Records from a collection
::::::
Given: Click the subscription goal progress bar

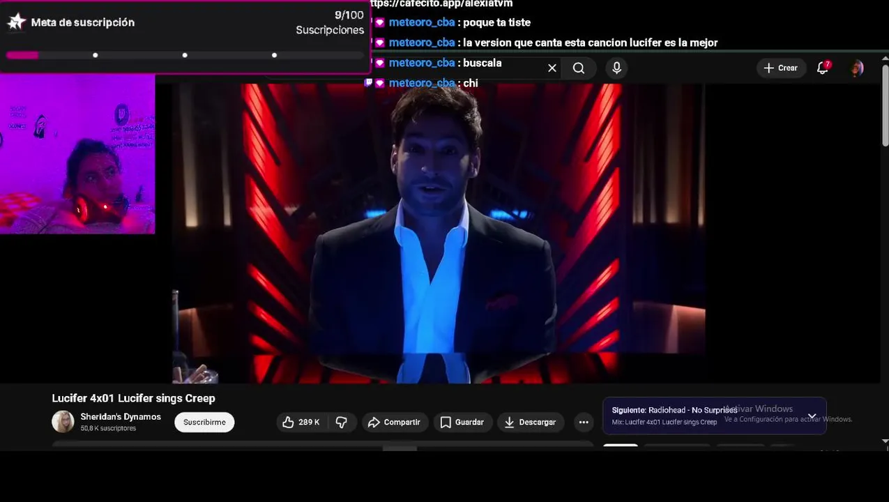Looking at the screenshot, I should tap(184, 55).
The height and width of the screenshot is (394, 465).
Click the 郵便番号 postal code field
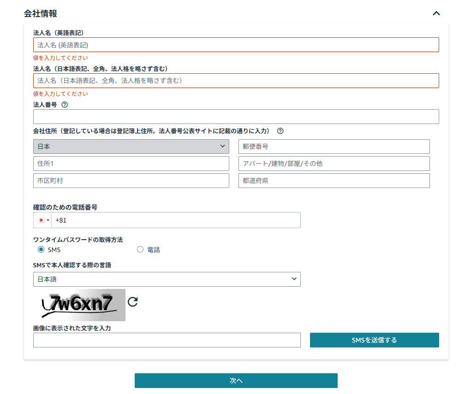click(x=334, y=147)
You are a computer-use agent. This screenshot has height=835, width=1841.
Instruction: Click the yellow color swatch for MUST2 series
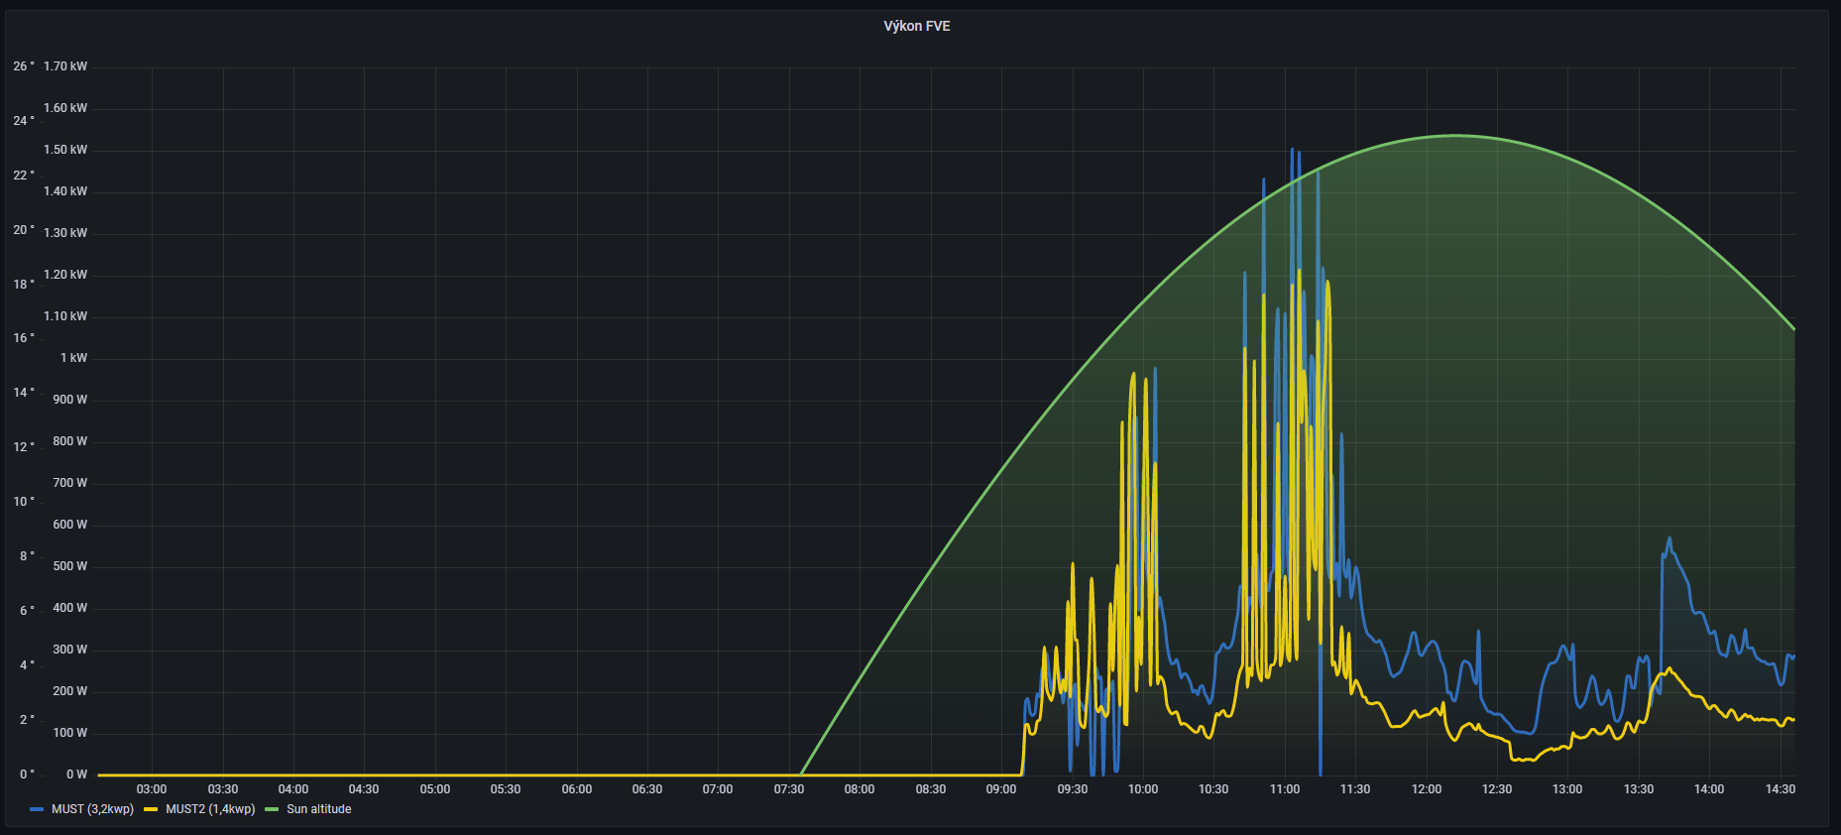152,809
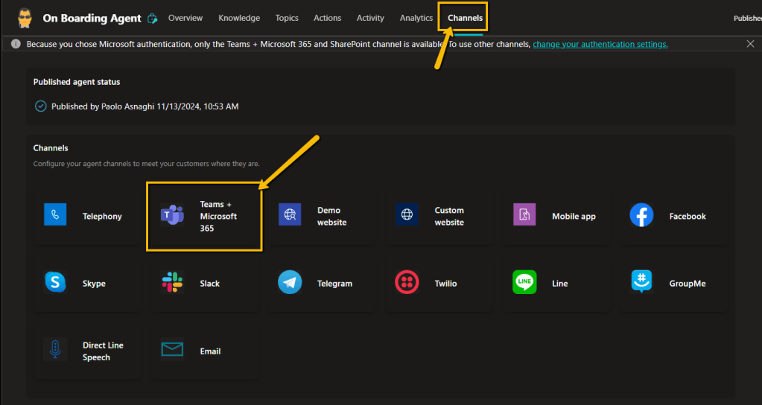Choose the Mobile app channel icon

coord(524,216)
::::::
* [Directions]: Only the records, copied exactly and without pictures, should make up the answer.

* [Exercise answer]:
Given: Click the subscription goal progress bar

Looking at the screenshot, I should tap(184, 55).
The height and width of the screenshot is (394, 465).
Click the 郵便番号 postal code field
click(x=334, y=147)
You are a computer-use agent. This screenshot has height=835, width=1841.
Instruction: Click the yellow color swatch for MUST2 series
152,809
Choose the Mobile app channel icon

coord(524,216)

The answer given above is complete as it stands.